• FRAGMENTO DEL DOCUMENTO:
▼▼▼

Seguramente el cristianismo entró con fuerza en la Bética desde el África romana, cuna de grandes escritores y cabecillas cristianos como Tertuliano o Agustín, con gran seguridad a partir del siglo II. Pero en esta historia y geografía míticas nos interesa sobre todo la vía de entrada más popular y sobrenatural, que se recoge con diversos ecos legendarios. Y es que las diversas vías de entrada del cristianismo en la Península Ibérica no se pueden desligar de las creencias de las personas que llegaron con el mensaje de la nueva religión en el marco del Imperio romano y tampoco de aquellas personalidades ejemplares que fueron consideradas guardianes de la tradición, ya sea los citados Varones Apostólicos, ya los obispos, los mártires o los santos.
Pensemos en los muy diversos santos que proliferan en la Hispania tardorromana, testigos del cambio ideológico y cultural de los siglos III a V. Así lo prueban desde San Vicente a Santa Eulalia o San Fructuoso, entre otros muchos nombres que sería prolijo citar: muchos los glosaría el poeta hispanorromano Prudencio en obras como el «Peristephanon». Pero la historia de la entrada del cristianismo a lo largo del siglo II hasta el IV, cuando el imperio se torna definitivamente cristiano bajo el hispano Teodosio, es también la historia del traslado y la veneración de diversos objetos sagrados que tienen que ver con el culto: tanto las reliquias de Cristo y sus apóstoles, como las de los múltiples santos que pueblan el occidente romano y que tan estupendamente estudió Peter Brown en su libro acerca de «El culto de los santos» y su expansión en la antigüedad tardía.

▲▲▲

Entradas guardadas
▼▼▼

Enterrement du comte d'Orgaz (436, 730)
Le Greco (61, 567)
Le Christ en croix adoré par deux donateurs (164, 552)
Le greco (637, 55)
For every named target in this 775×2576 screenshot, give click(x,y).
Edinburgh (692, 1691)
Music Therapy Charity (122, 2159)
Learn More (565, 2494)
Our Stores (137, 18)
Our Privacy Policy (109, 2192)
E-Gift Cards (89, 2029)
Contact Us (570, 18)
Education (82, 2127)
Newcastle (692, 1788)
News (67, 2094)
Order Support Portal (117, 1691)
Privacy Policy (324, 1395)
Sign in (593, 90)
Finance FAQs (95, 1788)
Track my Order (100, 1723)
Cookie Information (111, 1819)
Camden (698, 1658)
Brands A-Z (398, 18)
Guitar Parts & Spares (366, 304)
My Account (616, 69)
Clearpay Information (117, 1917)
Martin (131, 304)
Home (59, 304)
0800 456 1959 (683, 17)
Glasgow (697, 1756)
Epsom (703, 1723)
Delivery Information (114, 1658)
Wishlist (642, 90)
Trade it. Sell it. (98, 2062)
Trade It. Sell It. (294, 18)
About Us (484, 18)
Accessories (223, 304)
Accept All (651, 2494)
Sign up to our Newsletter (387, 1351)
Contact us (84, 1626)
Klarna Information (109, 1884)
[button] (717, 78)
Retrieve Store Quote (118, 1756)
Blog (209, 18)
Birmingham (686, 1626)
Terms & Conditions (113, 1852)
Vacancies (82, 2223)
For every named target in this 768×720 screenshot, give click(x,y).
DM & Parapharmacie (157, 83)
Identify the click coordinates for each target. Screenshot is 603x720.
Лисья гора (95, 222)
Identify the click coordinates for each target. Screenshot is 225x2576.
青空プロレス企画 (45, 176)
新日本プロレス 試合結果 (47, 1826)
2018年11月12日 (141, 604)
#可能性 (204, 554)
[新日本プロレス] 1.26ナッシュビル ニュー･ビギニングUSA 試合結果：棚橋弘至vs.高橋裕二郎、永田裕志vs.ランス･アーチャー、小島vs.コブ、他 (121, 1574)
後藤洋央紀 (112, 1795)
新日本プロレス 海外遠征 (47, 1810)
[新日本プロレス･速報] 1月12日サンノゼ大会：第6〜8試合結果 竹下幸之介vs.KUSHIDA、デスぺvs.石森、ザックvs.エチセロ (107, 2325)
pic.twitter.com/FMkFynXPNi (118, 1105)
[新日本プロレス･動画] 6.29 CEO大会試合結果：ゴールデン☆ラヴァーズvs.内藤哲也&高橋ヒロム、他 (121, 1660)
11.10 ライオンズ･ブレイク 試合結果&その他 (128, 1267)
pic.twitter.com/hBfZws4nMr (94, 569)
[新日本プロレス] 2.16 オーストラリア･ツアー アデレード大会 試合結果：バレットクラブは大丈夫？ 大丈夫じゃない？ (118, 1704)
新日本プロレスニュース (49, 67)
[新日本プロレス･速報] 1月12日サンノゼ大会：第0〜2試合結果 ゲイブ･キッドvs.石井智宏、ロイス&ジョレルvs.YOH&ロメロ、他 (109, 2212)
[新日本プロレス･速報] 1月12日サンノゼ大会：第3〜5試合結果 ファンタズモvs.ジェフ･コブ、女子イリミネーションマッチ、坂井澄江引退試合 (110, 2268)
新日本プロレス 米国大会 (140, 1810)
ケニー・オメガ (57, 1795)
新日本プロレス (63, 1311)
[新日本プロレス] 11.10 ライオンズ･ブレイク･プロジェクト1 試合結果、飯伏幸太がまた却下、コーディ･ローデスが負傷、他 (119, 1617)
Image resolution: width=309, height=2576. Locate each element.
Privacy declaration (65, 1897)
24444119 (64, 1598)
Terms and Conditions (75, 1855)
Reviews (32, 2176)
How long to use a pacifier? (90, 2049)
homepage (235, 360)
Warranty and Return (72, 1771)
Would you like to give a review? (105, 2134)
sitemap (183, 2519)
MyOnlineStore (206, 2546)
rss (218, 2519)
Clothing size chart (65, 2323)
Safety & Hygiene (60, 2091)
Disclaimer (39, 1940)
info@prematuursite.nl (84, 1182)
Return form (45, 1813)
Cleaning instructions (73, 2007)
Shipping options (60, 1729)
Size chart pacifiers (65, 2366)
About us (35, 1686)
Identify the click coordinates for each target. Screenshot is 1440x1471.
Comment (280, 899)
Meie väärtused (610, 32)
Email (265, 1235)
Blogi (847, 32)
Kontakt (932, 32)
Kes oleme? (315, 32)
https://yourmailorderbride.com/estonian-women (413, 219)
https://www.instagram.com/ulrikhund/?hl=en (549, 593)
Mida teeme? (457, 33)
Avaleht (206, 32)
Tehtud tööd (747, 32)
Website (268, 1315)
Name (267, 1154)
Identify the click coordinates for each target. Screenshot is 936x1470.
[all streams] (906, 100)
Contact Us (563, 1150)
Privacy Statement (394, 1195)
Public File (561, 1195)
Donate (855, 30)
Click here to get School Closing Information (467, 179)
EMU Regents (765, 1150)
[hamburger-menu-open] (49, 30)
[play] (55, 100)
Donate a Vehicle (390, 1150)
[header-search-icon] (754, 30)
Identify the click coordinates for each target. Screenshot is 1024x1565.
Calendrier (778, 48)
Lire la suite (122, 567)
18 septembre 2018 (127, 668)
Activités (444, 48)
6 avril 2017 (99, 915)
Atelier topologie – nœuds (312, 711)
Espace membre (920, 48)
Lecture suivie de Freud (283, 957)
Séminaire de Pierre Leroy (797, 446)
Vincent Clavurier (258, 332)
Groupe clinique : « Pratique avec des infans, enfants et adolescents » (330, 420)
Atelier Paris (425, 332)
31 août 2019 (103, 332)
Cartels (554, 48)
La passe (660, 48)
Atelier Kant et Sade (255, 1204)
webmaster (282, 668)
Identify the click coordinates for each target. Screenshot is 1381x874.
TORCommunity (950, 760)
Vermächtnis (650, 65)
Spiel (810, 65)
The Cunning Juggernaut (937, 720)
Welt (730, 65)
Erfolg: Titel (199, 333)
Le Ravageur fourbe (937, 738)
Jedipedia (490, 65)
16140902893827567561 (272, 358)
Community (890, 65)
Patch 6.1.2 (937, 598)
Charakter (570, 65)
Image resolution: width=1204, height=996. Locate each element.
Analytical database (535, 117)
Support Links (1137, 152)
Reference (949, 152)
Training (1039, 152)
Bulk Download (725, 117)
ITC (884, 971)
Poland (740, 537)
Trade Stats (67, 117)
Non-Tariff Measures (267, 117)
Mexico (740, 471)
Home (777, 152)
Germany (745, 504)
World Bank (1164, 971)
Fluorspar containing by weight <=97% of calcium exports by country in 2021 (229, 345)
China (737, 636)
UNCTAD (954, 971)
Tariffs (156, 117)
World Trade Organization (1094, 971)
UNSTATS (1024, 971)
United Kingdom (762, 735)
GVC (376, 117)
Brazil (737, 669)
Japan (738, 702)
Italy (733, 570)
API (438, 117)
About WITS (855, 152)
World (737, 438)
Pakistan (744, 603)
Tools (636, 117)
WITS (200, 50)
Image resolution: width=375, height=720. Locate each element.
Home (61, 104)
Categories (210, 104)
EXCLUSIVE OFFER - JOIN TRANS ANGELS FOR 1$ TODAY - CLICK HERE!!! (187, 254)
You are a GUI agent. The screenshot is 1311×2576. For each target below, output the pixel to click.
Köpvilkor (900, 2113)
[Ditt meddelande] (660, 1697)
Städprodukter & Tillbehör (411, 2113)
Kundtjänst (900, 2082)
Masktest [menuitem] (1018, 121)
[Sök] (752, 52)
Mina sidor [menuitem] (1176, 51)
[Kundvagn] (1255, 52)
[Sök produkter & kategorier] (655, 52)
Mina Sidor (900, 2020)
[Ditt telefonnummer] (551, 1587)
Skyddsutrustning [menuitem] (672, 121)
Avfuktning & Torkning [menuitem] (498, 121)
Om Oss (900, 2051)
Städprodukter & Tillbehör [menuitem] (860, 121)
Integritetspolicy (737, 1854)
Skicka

▲▲▲

• TAREA A: Copia del fragmento sobre el cristianismo en Hispania el tramo que va desde «Seguramente el cristianismo» hasta «o los santos.».
• TAREA B: Según el fragmento sobre el cristianismo en Hispania, ¿son ciertas estas afirmaciones? (i) El cristianismo entró en la Bética desde el África romana. (ii) Prudencio fue un poeta africano. (iii) Peter Brown escribió un libro sobre el culto de los santos. Responde sí o no a cada una y cita las palabras del fragmento que lo deciden.
• TAREA C: Prosigue el fragmento sobre el cristianismo en Hispania a partir de su última oración.

• RESULTADO A:
Seguramente el cristianismo entró con fuerza en la Bética desde el África romana, cuna de grandes escritores y cabecillas cristianos como Tertuliano o Agustín, con gran seguridad a partir del siglo II. Pero en esta historia y geografía míticas nos interesa sobre todo la vía de entrada más popular y sobrenatural, que se recoge con diversos ecos legendarios. Y es que las diversas vías de entrada del cristianismo en la Península Ibérica no se pueden desligar de las creencias de las personas que llegaron con el mensaje de la nueva religión en el marco del Imperio romano y tampoco de aquellas personalidades ejemplares que fueron consideradas guardianes de la tradición, ya sea los citados Varones Apostólicos, ya los obispos, los mártires o los santos.

• RESULTADO B:
(i) Sí: «Seguramente el cristianismo entró con fuerza en la Bética desde el África romana».
(ii) No: «el poeta hispanorromano Prudencio».
(iii) Sí: «tan estupendamente estudió Peter Brown en su libro acerca de «El culto de los santos»».

• RESULTADO C:
Es de destacar que la Península Ibérica haya sido depositaría de grandes reliquias de la tradición cristiana que se centran en los objetos sagrados que rodean la pasión de Cristo, desde la Última Cena a la Crucifixión, el Descendimiento y la Resurrección, que no está de más rememorar en estas fechas. Un ejemplo claro es la proliferación de los Santos Rostros o imágenes de Cristo «no hechas por mano humana» que derivan en último término de la tradición oriental que viene de la región sirio-palestina acerca del llamado «paño de la Verónica» o del Santo Sudario y que han recalado en España con especial fuerza desde el Medievo. No en vano son hasta tres las reliquias célebres que se supone que tienen que ver con esa imagen impresa de forma sobrenatural en una tela que acompañó los últimos momentos de Cristo en la Pasión y también en su amortajamiento ya cadáver previo a la resurrección.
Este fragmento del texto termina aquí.